Namkhai Norbu Rinpoche
Every kind of teaching is transmitted through the culture and knowledge of human beings. But it is important not to confuse any culture or tradition with the teachings themselves, because the essence of the teachings is knowledge of the nature of the individual. Any given culture can be of great value because it is the means which enables people to receive the message of a teaching, but it is not the teaching itself.

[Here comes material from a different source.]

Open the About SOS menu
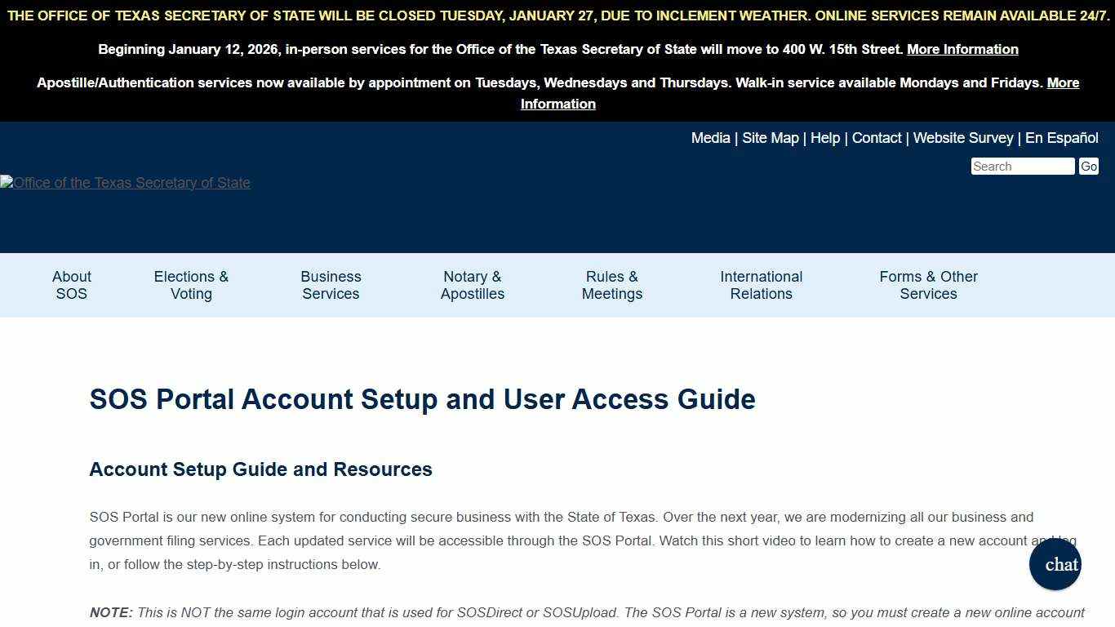Image resolution: width=1115 pixels, height=627 pixels. [x=71, y=285]
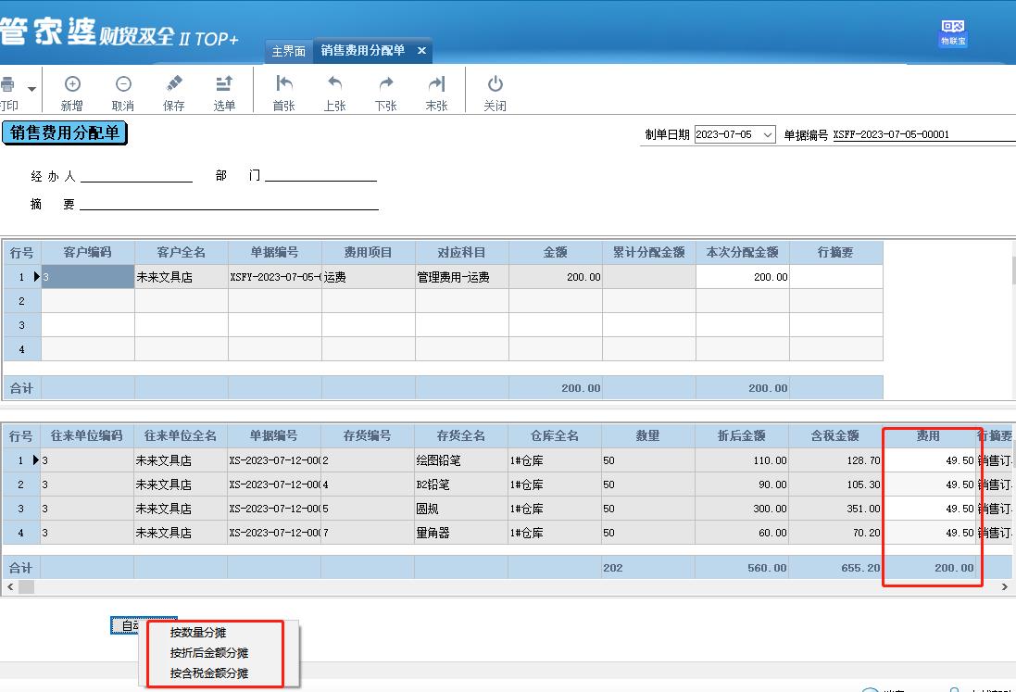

Dzongsar Khyentse Rinpoche
Remembering everything you experience is created by mind is also the direct antidote to pride and ego, and once it becomes second nature, you will no longer cling to your dharma activities. This does not mean you will not practise. On the contrary, in the same way someone dying of thirst cannot resist taking large gulps of water, once you know everything is an illusion, your only thoughts will be about the dharma. Of course, the dharma itself is the antidote to ego, but for those who take pride in being good practitioners, dharma activities can be just another means of boosting their egos. And this is why it is so important to remember that absolutely everything we experience is just a product of mind, even if it’s only for five minutes a day.
If you exaggerate the value of external objects, thinking that they are the most important things in life, you ignore your inner beauty and internal joyful energy; if you look only outside of yourself, you neglect your most precious human qualities — your intellect and your potential to communicate in higher ways. Thus, meditation shows you clean clear which objects of attachment confuse you and with which kinds of mind you relate to them.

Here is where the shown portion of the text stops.